Repeating Failure

Hunter Baker looks at a few of the arguments against national health care. The federalism point is an important one: TennCare was a failure, RomneyCare has been a failure. Why should we expect better results in imposing a complex system on a nationwide basis?
Megan McArdle has a longer essay, which of course begs the question of why she voted for Obama, but it’s worth reading. One of the particularly chilling ideas is that national health care in the US will help mask the failings of other national health care systems around the world, because there won’t be a place left with a vibrant, relatively free health care sector to make the government-run options look bad.

4 thoughts on “Repeating Failure”

  1. Crank-
    which of course begs the question of why she voted for Obama
    A “correction”, if I may?
    My understanding is that, in her recent move to DC, she failed to register in time to be an eligible voter in Nov. 2008.

  2. Re: Megan McArdle…
    I’m pretty sure I’ve seen her openly regret her voting decision over the past few months. I think she was one of those who dismissed the criticisms of Obama as being chicken little like but, now that many of those criticisms have come to fruition, she’s realized she was duped.

  3. Jack Welch on CNBC a few weeks ago said that last fall his daughters (and their friends) dismissed all his warnings about what Obama’s election would mean. Now they are dumbfounded at how extreme and incompetent he’s been.
    The stimulus was a brain-dead pork fest for special interests. Cap and trade was even worse (who believed that was even possible?!). Now he’s trying to trump that with a health care bill from hell.
    It would be bad enough if he were pushing socialism this hard with some competence. But the garbage he’s puking out is truly mind-boggling. Of course, compared to his foreign policy, his domestic policy looks almost competent. Coddling dictators, screwing with democracy, insulting our allies, he’s starting to make JFK’s first year look sterling (Bay of Pigs, Vietnam, weakness in Vienna with Kruschev which encouraged missile crisis).

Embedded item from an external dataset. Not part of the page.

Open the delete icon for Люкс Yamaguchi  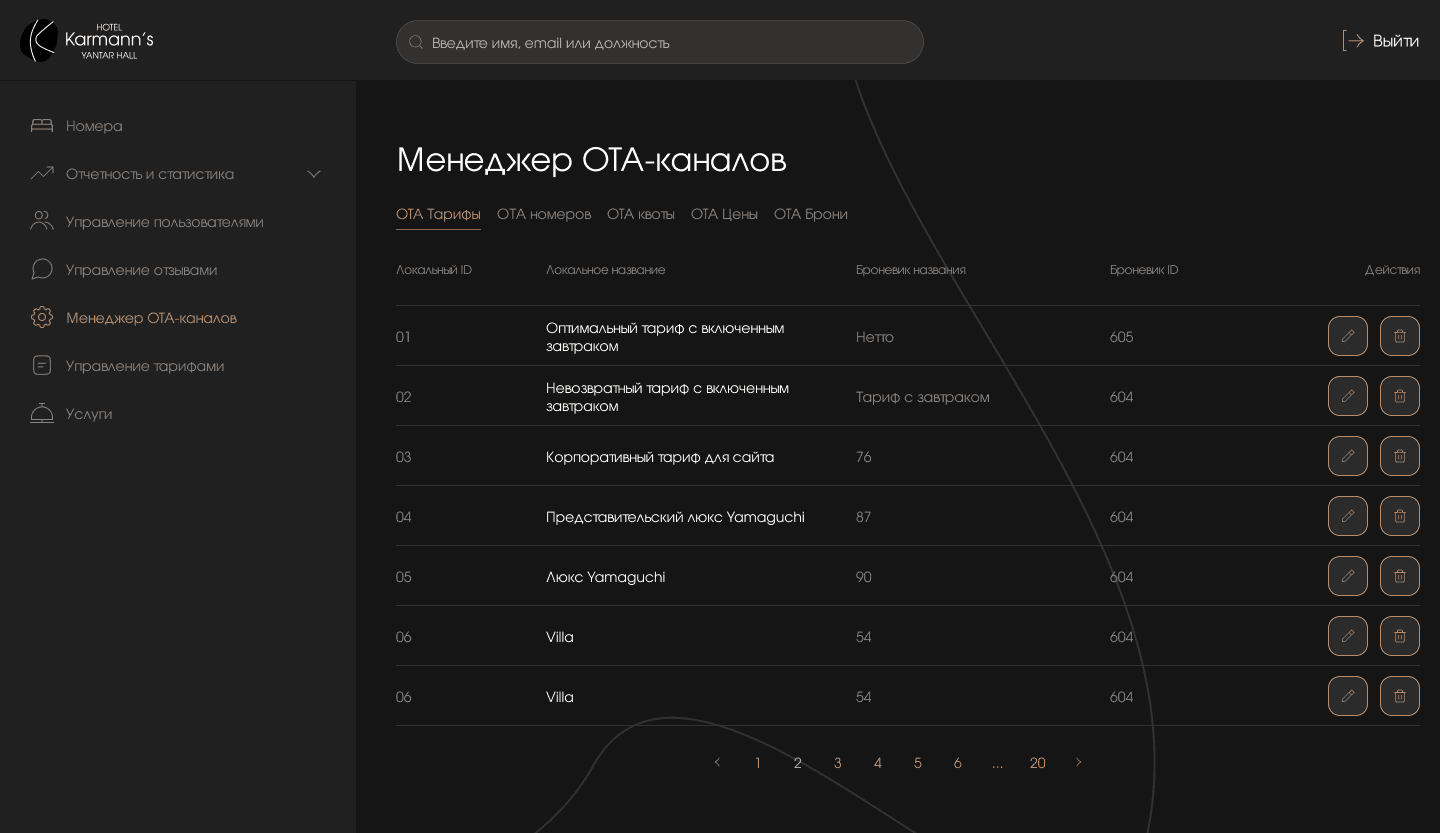tap(1400, 576)
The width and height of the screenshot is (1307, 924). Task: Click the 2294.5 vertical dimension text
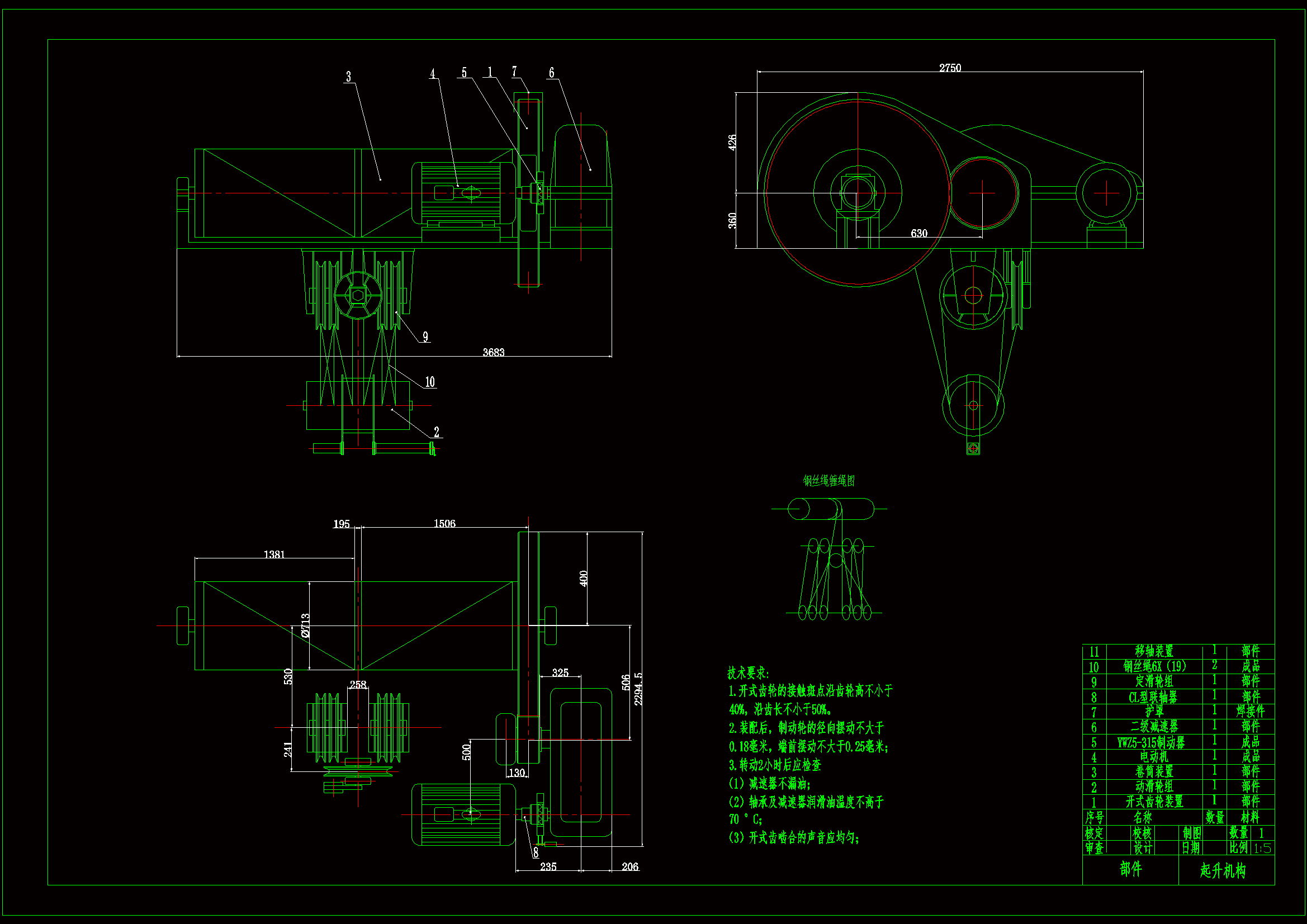click(x=638, y=689)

  4. I do not think Megan was duped. Obama was the trendy pick, McCain was tiresome. In the end he said the right things, but I expect she always believed it was probable that he would fail to be the man he represented on the trail.
    “One of the particularly chilling ideas is that national health care in the US will help mask the failings of other national health care systems around the world, because there won’t be a place left with a vibrant, relatively free health care sector to make the government-run options look bad.”
    I see this playing out in the other direction. The US has been the option of last resort when socialized system fail to deliver. Canadians unable to locate a NICU bed and the like. More so when specialized treatment is involved and the local system has neither the docs nor the technology to deliver. Further, we subsidize the world’s healthcare budget via our biotech and pharma discovery system. The US shoulder’s the lion’s share of the expense as the benefits travel the globe. You would think this would not be lost on a citizen of the world.